Выбрать главу

А вот Екатерина II не зашла так далеко, чтобы отменить все права поляков, ликвидировать польское устроение и русифицировать народ, проживавший на территории, отошедшей к России после разделов Польши, хотя в ней малорусское и белорусское население, за исключением собственно Литвы, составляло подавляющее большинство. Благодаря схожести языка и православным обрядам такое могло быть значительно облегчено. Зато политика императрицы, опираясь на православие, все больше стремилась к тому, чтобы устранить церковную унию, которая, управляемая Римом, не могла быть удобным орудием царизма.

Поэтому Екатерина II сразу же после первого раздела удалила униатских епископов, оставив только епископа Смогоржевского в Полоцке, а после его отставки в 1780 году передала власть над всеми униатами консистории, состоявшей из трех членов и не имевшей силы противостоять пропаганде православия. Ее с помощью государства, не гнушаясь обмана и применения силы, развернул православный владыка Могилевский Г. Конисский3, в результате чего большое количество униатов перешло в православие. Только в 1796 году «обращенных» униатов насчитывалось уже более полутора миллионов.

За решение задачи по сохранению польского духа взялись иезуиты, которые, не покорившись роспуску ордена по распоряжению папы Климента XIV в 1773 году, решили остаться в Полоцке. Принеся себя в жертву и торжественно отметив именины русской царицы, они настолько ярко выразили верноподданнические чувства, что смогли убедить ее в своей лояльности. В результате Екатерина II не только сохранила их, оставив иезуитам их владения и школы, но и вознамерилась в ходе дальнейших разделов Польши передать в их ведение государственные вопросы образования в Литве. При этом большим уважением у нее пользовался мудрый провинциал-иезуит немец Грубер. Однако от продолжения политики, которую императрица проводила в отношении католической церкви, отговорить он ее не смог.

Разделы Польши пришлись на эпоху Просвещения, когда безраздельно правящий высший социальный класс решил провести реформу церковных отношений и государственного образования по своему усмотрению, несмотря на протесты и даже вопреки церковной иерархии. По этому пути пошла и польская интеллигенция, которая, взявшись за дело ремонта Речи Посполитой и реформировав государственное образование, вступила в конфликт с духовенством, защищавшим религию, но одновременно и старый порядок, ища опору в отсталости широкой общественности. Многие, соблазненные красотой масонских лозунгов, рассуждениями об общечеловеческой морали, нашедшими отражение в произведениях гуманитарной направленности, даже не осознавали, что отделение морали от религиозной почвы и увлеченность литургией вольных каменщиков являлось отрывом от церкви и вместе с тем от самых широких слоев народа, не мысливших себя вне ее.
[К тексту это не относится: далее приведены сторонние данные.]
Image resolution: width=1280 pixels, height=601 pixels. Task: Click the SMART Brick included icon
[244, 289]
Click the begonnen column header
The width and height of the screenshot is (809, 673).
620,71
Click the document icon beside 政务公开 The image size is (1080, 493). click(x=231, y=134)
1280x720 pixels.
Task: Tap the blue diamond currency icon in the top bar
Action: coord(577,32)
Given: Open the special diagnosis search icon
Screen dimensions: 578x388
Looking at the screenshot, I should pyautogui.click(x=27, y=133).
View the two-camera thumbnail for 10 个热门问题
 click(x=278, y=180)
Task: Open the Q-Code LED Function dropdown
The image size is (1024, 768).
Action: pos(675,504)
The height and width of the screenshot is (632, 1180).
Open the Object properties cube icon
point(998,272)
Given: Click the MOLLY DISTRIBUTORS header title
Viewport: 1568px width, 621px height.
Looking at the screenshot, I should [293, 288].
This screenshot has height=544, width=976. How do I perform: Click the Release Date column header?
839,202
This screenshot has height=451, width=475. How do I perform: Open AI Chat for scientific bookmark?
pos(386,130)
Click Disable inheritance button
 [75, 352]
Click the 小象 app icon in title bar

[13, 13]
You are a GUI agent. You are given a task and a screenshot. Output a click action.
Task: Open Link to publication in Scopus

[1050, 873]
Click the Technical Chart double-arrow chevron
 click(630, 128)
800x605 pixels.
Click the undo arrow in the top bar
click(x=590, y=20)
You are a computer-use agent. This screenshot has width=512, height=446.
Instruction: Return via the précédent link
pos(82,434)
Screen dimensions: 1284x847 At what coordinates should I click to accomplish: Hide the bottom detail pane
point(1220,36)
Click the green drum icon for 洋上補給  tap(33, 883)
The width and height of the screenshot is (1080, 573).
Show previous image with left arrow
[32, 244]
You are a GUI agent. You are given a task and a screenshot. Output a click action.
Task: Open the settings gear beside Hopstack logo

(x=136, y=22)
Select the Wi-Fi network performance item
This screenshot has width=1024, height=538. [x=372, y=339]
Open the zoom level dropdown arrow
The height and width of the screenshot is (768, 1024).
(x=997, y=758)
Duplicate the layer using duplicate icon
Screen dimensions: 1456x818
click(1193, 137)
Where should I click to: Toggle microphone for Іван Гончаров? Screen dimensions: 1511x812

На осуждение масонства не обращали внимания, хотя оно и исходило от пап. Ведь не один польский вольный каменщик, а среди них были и священники, способствовал созданию больниц и других гуманитарных заведений, успокаивая тем самым свою совесть. В результате дело дошло до того, что в самый трудный для себя момент народ не проявил солидарности с церковью и не стал искать у нее поддержки, которую мог найти в ее автономии.

Вместо слабого правительства Речи Посполитой Польшей начали управлять чужие абсолютные монархи, проникнутые духом Просвещения и проводившие в своих государствах, а также на территориях, отошедших к ним после разделов Польши, реформу церкви по своему усмотрению, стремясь превратить ее в удобный для себя инструмент. И тогда случилось так, что духовенство, отделенное от светского общества и таким образом ослабленное, легко сдалось «законной» иностранной власти, чтобы отвести ее нападки на церковь, а светская интеллигенция отреагировала на эту травлю пассивно, видя в ней необходимую борьбу с «мракобесием» духовенства.

В результате политика просвещенного абсолютизма увенчивалась иногда в Польше триумфом. Причем первейшая ее задача заключалась в том, чтобы разорвать прямые отношения между польским духовенством и Святым Престолом и добиться того, чтобы все его постановления осуществлялись с разрешения властей в порядке так называемого placetum regium4.

Екатерина II нашла в этом вопросе послушное орудие в лице Станислава Сестренцевича-Богуша, который, будучи епископом только по названию, принял из ее рук без согласования с Римом сан епископа всей Белой Руси. При этом раскол стал уже настолько очевидным, что папа римский Пий VI, желая его избежать, в 1783 году послал в эти земли своего легата Джованни Андреа Аркетти, который, не в силах все исправить, признал Сестренцевича архиепископом Могилевским, номинально восстановив тем самым отношения католиков Белой Руси с Римом.